Они условились, что он будет передавать ей записки через Фому. Записки должны быть кратки, никаких стихов – директор!
А она будет прятать свои, ответные, о времени и месте в директорском саду, в дупле старого дуба.
Он забывал о ней тотчас, когда они расставались.
Неделю он не был у Карамзиных.
И однажды ночью, проснувшись, понял, что не может более жить так и завтра же утром ускользнет во время прогулки или скроется с самого утра, чтобы увидеть косяк ее окна, угол дома. Все, что он писал теперь, он писал в тайной надежде, что стихи как‑нибудь попадут в ее руки. Иначе он не написал бы и не переписал бы ни одной строки. Он понял наконец, что не может долее и дня прожить без этой женщины, которая была старше него и могла быть его матерью, что он должен видеть ее во что бы то ни стало, а те мученья, о которых он писал в стихах к Бакуниной, были только догадкой о настоящих мучениях, которые вдруг пришли теперь и только начинались. Она была жена великого человека, мудреца и учителя, недосягаема, неприкосновенна. Он вдруг возненавидел всякую мудрость и спокойствие. Самый звук ее имени не должен был быть никому известен. И он закусывал губу, когда говорил с Пущиным о том, что был сейчас у Карамзина, Карамзиных, чтоб не сказать: Карамзиной.
Она одна его понимала.
Только у ее ног, неподалеку от цветов, которые прислал ей кесарь и которые она безжалостно отодвинула к самой двери и не поливала, так что они засохли и оставалось их только выбросить, – только у ее ног он говорил, болтал, шутил. И она смеялась.

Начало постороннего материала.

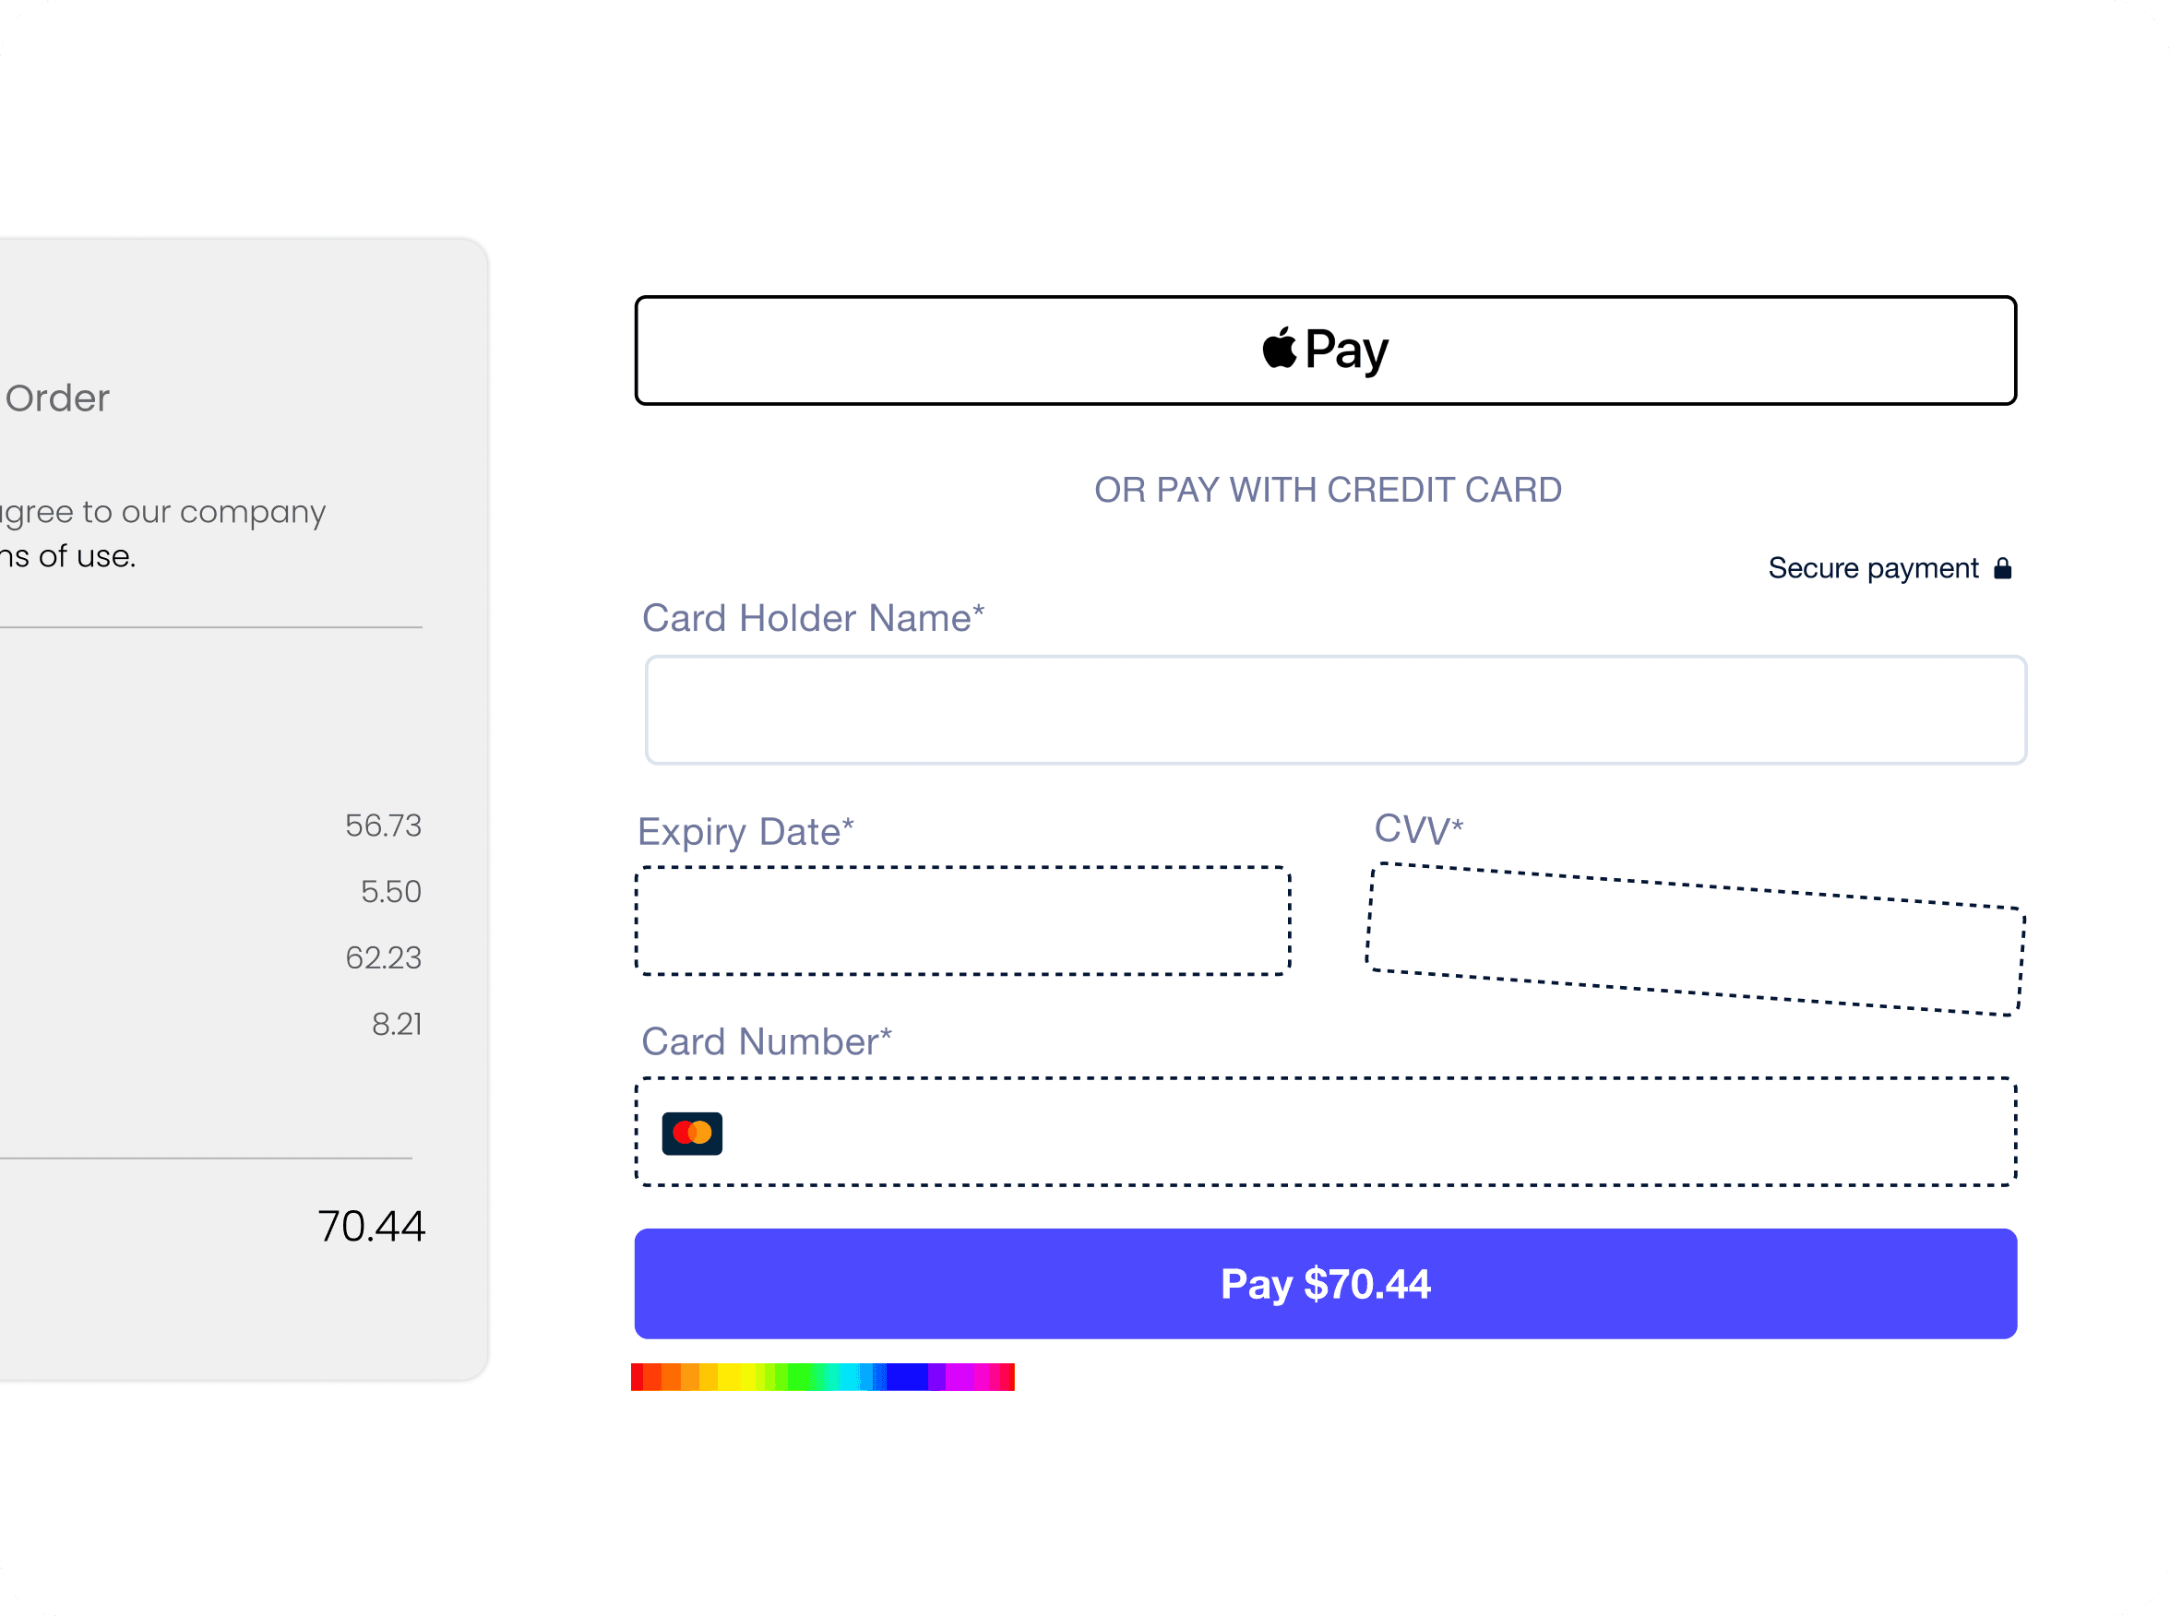Click the Card Holder Name label
Image resolution: width=2170 pixels, height=1616 pixels.
point(812,618)
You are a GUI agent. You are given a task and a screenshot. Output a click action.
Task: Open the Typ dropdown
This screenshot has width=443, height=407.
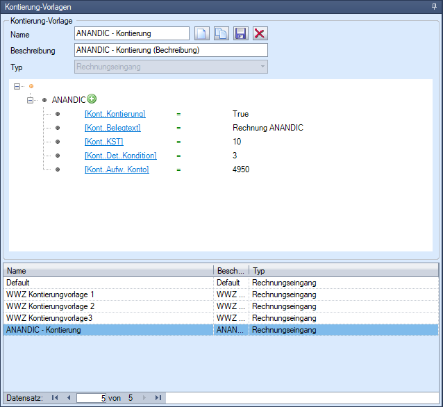262,67
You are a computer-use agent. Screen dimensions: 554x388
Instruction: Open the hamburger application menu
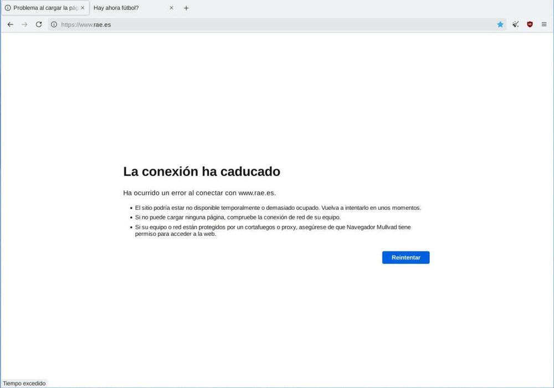[543, 24]
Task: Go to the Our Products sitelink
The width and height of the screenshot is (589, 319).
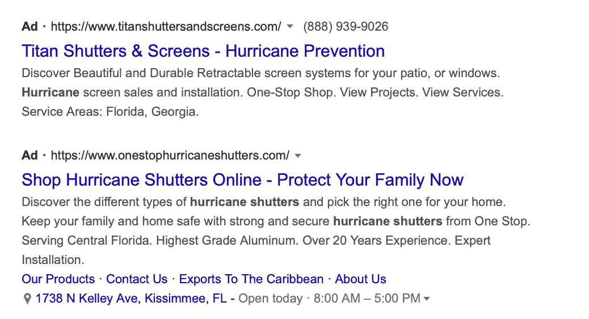Action: point(58,279)
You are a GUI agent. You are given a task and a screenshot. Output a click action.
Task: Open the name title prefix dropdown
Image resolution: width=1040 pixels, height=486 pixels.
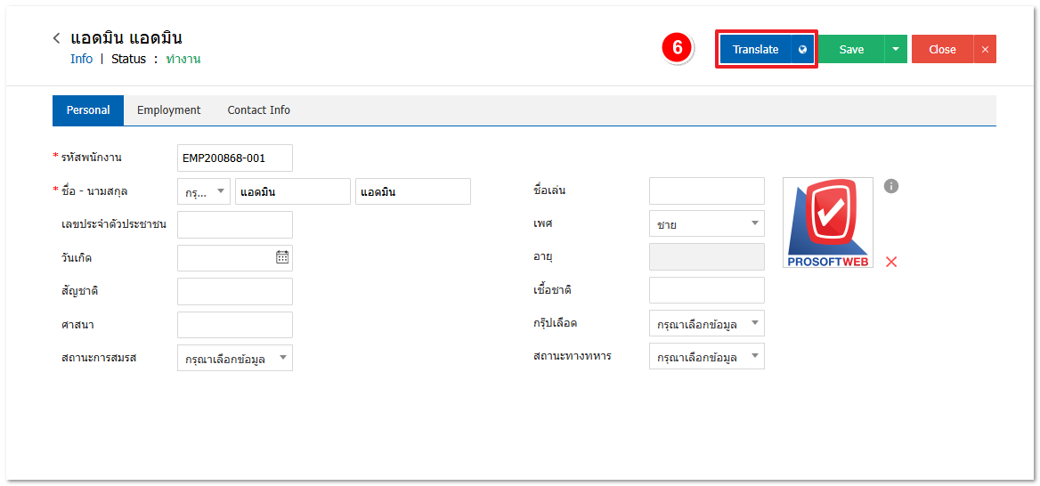coord(204,191)
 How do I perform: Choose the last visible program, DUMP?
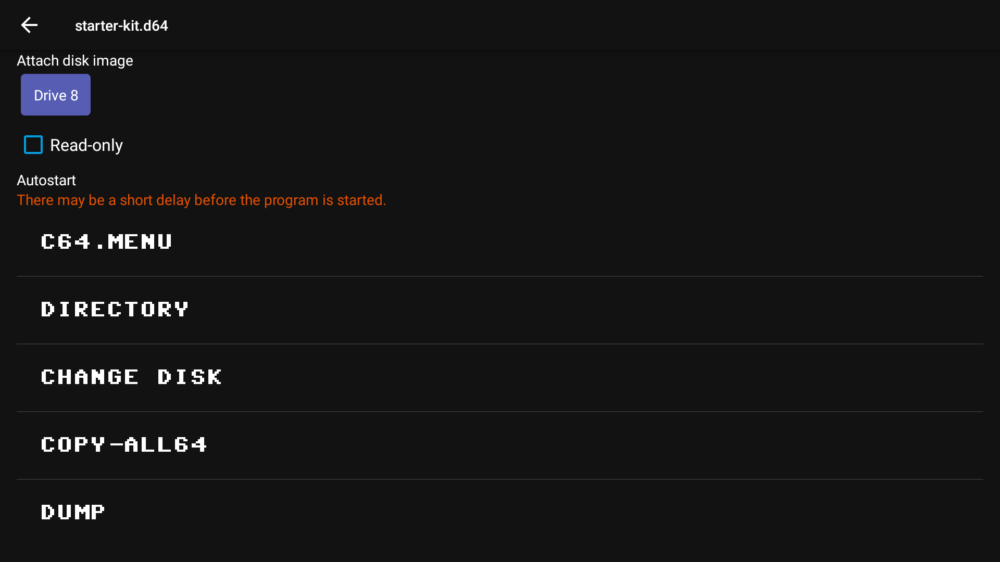coord(73,513)
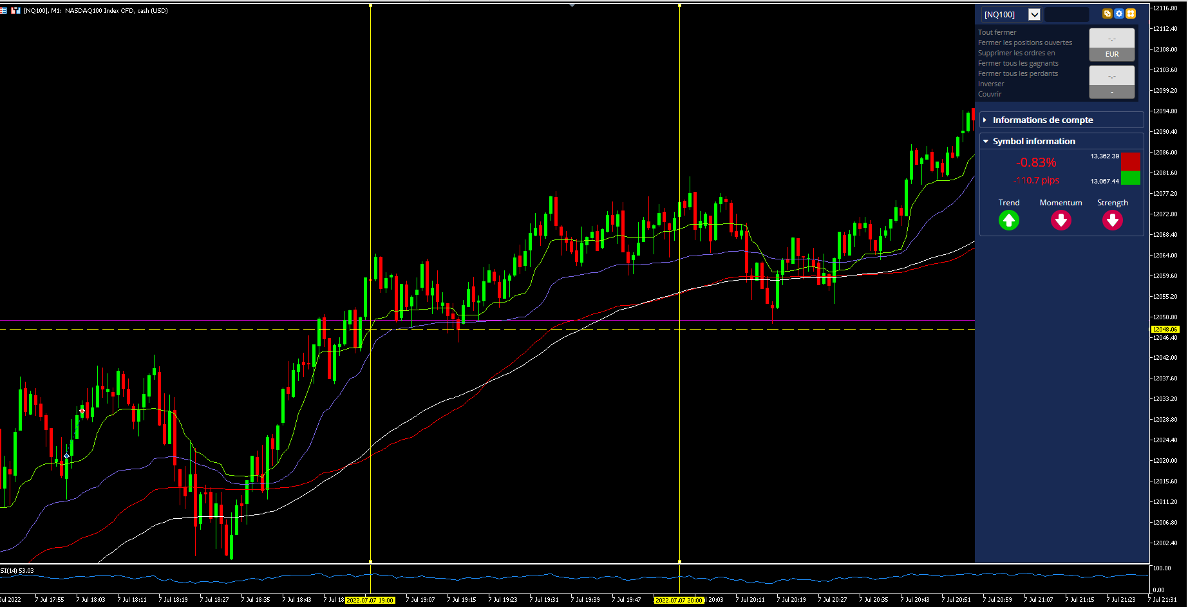
Task: Click the yellow four-squares layout icon
Action: 1131,14
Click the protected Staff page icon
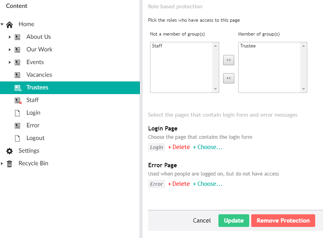331x238 pixels. pyautogui.click(x=17, y=100)
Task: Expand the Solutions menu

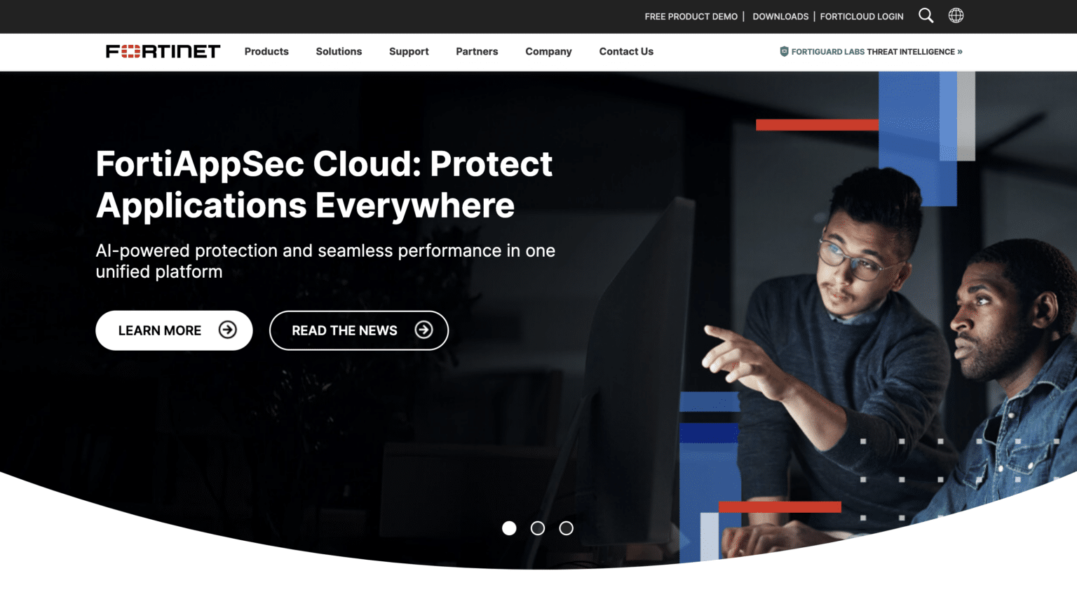Action: click(x=339, y=51)
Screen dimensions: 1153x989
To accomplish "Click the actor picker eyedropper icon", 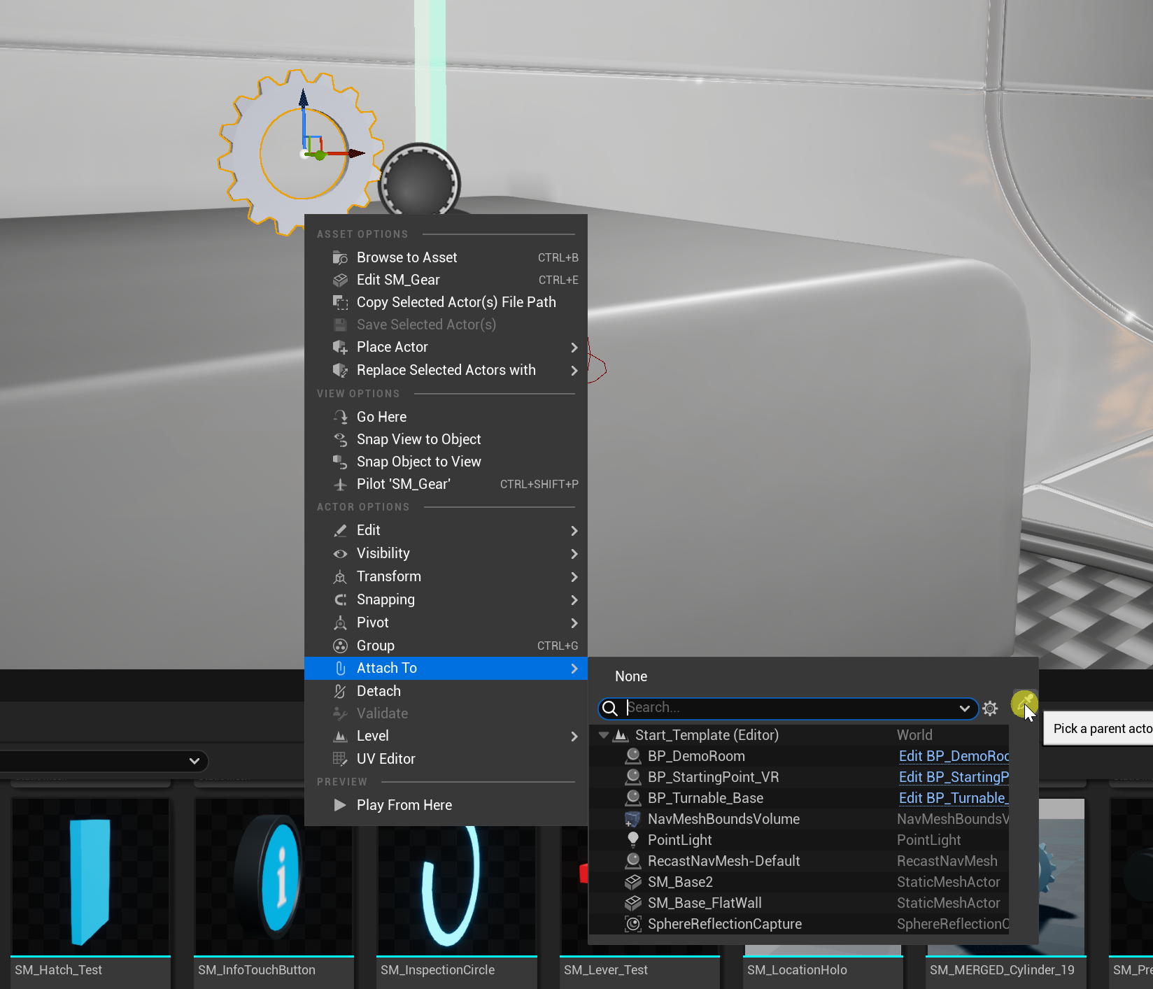I will pyautogui.click(x=1024, y=702).
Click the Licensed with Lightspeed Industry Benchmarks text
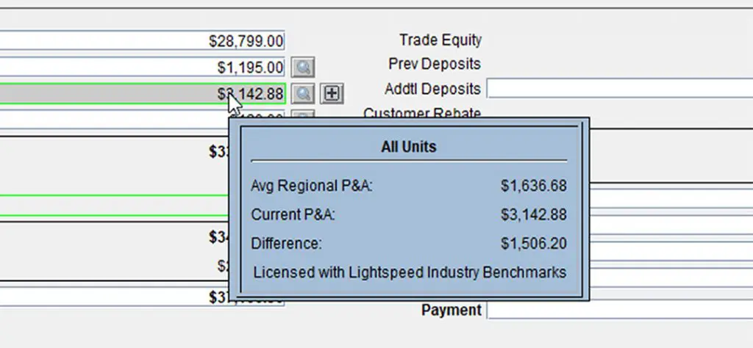 point(410,272)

Кесарь уступал ей место, когда она входила в бальный зал, и – браво! – не имел никакого успеха.
А без нее он вдруг переставал отвечать на вопросы, не слышал Дельвига, Кюхли; он пугался участи, которая предстояла: молчать всю жизнь, до конца,, никогда не назвать ее по имени. Никому, даже Пущину. Бояться самого себя, чтобы никто не догадался.
Он чертил на песке вензель N. N. Это был теперь ее вензель. Он виделся с Лилой, пугал ее внезапностью, грубостью, ненасытностью, удушливым, гортанным смехом, тихим клекотом в такое время, когда никто не смеется. Жажда познаний увлекала его. И, возвращаясь ночью, он хотел увидеть узкий след на земле, чтоб его поцеловать, след той, которую отныне всю жизнь он должен будет звать N. N.